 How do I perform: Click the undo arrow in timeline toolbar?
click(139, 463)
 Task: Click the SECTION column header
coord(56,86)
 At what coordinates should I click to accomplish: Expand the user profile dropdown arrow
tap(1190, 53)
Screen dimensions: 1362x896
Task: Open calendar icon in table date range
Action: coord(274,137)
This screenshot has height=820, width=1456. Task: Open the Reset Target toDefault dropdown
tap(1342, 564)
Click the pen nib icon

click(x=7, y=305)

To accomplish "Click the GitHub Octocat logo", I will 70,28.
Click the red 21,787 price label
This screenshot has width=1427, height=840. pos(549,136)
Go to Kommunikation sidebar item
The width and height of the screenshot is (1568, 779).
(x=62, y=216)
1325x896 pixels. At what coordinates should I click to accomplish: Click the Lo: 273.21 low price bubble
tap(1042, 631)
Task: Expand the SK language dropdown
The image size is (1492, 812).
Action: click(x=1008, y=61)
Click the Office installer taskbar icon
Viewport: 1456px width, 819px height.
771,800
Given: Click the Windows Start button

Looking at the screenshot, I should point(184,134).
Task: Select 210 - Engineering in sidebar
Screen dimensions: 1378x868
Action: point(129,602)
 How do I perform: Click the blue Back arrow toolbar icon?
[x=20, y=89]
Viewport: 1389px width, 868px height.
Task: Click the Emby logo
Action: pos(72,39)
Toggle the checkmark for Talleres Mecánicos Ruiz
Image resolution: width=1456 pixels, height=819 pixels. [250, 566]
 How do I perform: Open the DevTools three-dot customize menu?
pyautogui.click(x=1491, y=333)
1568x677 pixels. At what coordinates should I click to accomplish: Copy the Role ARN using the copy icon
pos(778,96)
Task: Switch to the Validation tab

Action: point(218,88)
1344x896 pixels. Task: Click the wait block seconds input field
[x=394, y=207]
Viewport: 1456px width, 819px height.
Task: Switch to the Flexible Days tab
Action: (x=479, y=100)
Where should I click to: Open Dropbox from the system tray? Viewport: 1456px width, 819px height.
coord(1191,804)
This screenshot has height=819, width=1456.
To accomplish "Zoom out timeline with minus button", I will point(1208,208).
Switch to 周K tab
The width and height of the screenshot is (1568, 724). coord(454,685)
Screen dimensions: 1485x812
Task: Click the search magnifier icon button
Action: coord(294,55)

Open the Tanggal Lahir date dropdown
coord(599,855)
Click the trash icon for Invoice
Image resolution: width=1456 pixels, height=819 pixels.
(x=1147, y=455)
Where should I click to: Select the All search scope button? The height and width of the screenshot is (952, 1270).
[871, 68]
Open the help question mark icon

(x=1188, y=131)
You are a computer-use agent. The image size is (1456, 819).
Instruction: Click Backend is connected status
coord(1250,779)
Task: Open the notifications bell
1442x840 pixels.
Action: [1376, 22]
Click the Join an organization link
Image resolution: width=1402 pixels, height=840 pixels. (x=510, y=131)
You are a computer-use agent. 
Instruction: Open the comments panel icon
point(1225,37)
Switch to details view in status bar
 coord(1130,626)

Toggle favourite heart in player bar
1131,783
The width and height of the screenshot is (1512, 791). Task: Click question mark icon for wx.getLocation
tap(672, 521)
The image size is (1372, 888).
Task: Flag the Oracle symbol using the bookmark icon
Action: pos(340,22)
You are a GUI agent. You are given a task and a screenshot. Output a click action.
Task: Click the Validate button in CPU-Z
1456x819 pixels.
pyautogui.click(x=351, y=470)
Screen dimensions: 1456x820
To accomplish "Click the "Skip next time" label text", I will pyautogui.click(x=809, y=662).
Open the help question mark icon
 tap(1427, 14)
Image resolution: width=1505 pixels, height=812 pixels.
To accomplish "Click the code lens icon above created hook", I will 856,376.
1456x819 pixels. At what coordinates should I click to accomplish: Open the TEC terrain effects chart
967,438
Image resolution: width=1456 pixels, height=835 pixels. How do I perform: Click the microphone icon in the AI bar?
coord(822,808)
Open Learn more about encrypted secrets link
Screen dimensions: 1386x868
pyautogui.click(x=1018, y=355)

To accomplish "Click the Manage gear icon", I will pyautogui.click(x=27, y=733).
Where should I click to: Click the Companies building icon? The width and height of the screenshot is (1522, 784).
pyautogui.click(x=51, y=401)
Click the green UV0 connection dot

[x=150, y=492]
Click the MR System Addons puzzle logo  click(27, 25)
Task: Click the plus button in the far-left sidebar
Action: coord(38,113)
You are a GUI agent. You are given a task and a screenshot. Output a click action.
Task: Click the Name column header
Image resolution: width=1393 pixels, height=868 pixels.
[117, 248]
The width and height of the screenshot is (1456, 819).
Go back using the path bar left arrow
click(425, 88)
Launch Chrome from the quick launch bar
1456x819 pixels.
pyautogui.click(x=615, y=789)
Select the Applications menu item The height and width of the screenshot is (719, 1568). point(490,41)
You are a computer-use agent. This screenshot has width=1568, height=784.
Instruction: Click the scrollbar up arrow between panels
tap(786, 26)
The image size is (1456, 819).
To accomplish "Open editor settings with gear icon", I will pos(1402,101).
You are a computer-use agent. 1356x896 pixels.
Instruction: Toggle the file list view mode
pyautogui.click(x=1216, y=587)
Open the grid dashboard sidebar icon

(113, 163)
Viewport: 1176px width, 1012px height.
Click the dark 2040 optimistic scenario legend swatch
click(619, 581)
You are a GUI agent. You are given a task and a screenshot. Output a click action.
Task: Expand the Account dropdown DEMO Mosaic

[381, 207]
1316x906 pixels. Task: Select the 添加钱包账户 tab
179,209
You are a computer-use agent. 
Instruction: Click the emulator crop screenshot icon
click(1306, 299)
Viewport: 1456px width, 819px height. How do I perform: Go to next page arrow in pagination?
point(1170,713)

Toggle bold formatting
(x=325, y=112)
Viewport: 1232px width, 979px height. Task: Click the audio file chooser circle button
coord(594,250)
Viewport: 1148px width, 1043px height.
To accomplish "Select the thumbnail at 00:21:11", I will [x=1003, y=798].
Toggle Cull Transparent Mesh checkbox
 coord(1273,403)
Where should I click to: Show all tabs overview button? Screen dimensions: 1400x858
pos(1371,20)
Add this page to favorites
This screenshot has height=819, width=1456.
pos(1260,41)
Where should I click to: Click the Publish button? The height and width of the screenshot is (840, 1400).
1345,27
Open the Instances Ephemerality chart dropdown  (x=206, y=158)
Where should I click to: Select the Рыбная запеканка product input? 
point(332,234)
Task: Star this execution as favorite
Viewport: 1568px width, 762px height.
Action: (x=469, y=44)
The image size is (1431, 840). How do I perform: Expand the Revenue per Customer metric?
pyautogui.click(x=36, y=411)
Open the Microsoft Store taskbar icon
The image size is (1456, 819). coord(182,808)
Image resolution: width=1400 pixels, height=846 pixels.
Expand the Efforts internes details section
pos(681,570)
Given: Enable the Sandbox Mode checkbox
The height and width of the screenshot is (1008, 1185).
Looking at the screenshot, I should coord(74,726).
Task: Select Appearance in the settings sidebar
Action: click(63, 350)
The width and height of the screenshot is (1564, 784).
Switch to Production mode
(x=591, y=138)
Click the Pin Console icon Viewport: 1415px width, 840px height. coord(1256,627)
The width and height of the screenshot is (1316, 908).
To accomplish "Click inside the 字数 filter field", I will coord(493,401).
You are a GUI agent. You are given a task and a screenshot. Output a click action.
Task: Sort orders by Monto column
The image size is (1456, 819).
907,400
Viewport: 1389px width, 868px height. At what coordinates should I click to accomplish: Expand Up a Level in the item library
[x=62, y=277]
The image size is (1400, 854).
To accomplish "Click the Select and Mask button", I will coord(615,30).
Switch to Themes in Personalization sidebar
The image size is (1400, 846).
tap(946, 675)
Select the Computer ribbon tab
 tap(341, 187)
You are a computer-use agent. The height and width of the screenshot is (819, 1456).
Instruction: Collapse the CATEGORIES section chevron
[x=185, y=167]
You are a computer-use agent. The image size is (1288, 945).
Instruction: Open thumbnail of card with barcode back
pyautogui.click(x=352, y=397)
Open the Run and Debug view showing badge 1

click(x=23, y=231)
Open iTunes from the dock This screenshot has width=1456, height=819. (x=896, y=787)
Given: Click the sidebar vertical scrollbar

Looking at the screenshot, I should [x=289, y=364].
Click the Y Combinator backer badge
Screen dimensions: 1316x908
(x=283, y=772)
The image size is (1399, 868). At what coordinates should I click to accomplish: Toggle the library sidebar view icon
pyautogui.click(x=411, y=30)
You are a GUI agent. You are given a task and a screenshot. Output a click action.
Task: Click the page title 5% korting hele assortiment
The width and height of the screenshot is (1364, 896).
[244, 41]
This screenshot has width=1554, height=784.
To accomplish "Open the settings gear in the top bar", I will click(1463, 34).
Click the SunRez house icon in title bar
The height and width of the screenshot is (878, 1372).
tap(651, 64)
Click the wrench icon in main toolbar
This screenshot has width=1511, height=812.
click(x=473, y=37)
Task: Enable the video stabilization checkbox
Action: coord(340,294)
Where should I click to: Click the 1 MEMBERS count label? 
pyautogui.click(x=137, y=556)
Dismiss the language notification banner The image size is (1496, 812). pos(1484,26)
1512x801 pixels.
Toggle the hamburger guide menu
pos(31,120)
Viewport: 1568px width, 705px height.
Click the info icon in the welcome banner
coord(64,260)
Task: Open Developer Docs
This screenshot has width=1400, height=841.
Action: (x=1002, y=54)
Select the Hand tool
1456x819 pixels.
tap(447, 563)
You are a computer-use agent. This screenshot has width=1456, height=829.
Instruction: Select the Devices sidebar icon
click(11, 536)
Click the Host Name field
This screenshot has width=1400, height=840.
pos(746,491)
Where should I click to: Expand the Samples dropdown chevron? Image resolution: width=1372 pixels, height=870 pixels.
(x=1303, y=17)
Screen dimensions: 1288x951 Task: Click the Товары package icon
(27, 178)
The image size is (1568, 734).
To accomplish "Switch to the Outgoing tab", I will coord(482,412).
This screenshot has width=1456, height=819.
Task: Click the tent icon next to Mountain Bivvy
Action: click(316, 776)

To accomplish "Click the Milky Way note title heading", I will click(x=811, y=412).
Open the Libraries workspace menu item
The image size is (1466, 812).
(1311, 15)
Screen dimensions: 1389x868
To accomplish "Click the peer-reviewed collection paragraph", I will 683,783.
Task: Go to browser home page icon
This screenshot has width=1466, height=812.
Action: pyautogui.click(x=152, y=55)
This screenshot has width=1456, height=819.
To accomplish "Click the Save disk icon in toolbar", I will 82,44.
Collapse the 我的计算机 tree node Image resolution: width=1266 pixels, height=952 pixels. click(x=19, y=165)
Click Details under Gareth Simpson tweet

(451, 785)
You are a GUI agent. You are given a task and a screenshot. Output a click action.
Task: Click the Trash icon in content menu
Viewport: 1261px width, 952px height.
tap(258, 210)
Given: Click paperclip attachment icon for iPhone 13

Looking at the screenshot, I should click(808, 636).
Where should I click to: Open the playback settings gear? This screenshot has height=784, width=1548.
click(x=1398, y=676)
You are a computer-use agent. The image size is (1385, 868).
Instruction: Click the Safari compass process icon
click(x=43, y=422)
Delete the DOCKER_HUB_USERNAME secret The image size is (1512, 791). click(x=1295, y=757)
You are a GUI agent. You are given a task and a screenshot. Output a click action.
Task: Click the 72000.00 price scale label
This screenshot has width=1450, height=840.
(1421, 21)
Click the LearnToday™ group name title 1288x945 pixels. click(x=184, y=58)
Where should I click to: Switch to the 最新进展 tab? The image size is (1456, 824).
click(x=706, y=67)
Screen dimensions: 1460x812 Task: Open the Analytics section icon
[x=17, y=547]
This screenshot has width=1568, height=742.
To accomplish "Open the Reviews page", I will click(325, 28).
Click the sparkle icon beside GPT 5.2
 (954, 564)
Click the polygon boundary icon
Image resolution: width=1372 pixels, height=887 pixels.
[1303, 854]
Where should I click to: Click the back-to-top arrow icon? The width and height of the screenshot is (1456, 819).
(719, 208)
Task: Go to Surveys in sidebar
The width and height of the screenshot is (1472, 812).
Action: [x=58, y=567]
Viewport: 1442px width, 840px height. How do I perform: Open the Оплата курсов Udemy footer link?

------------------------------------------------------------------------

[Work request] Looking at the entries above, work out how many lines include the word "language" and reply with that number alone.

[Response] 2